Hi. I’ve used PyTorch 1.4 for my project.

I found the weird problem that the reuse of training data causes a stack of “Non-releasable Memory” in GPU.

Specifically, my program consists of several training processes.

Then, in every training process, a model, optimizer, and training data are initialized and trained.

However, since loading the training data using pickle causes too much time (each data instance is the class object consists of lists. It is a natural language dataset e.g. SQuAD v1.1), I try to load and ‘cache’ the training data before several training steps start rather than loading the training data at every training process.

Then, ‘cached’ training data is fed to the “train” function then it is wrapped with TensorDataset inside the “train” function.

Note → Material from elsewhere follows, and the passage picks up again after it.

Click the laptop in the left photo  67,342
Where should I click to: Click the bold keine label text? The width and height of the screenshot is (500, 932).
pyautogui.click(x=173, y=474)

However, by using cuda.memory_summary function, I found that this approach causes the stack of Non-releasable memory to GPU at every iteration and it ends up with a Cuda out of memory error.

When I load the training data or deep-copying training data in every training process, this problem did not happen but they cost too much time.

Does anybody have some ideas about why this problem occurs?

Furthermore, how can I solve this problem?

Thank you for reading my question.

Could you post a minimal code snippet to show how your caching function looks and works, so that we can reproduce this issue?

Thank you for paying attention to my question.

Basically, our code is based on the following code:

Then, in our code, we call the main function of run_squad.py every iteration as follows:

from run_squad import main
for _ in range(100):

(this is not exact code since we slightly modified it that we can call this function iteratively, however, I think you can catch what we try to do by this code snippet)

Since this code loads the training dataset at every iteration like this (line 791),

        train_dataset = load_and_cache_examples(args, tokenizer, evaluate=False, output_examples=False)

it costs 15~30 seconds at every iteration for loading dataset.

Instead, we try to load the dataset before iteration instead of loading the dataset at every iteration as follows:

from run_squad import main, load_and_cache_examples
train_dataset = load_and_cache_examples(...)
for _ in range(100):

However, it ends up with a stack of “Non-releasable Memory in GPU” and finally the out of memory error occurs because of stacked non-releasable GPU memory.

This situation did not occur if we load the dataset inside every main function call.

I’m sorry for not providing the detailed code. If you need more information on inspecting this problem, please let me know.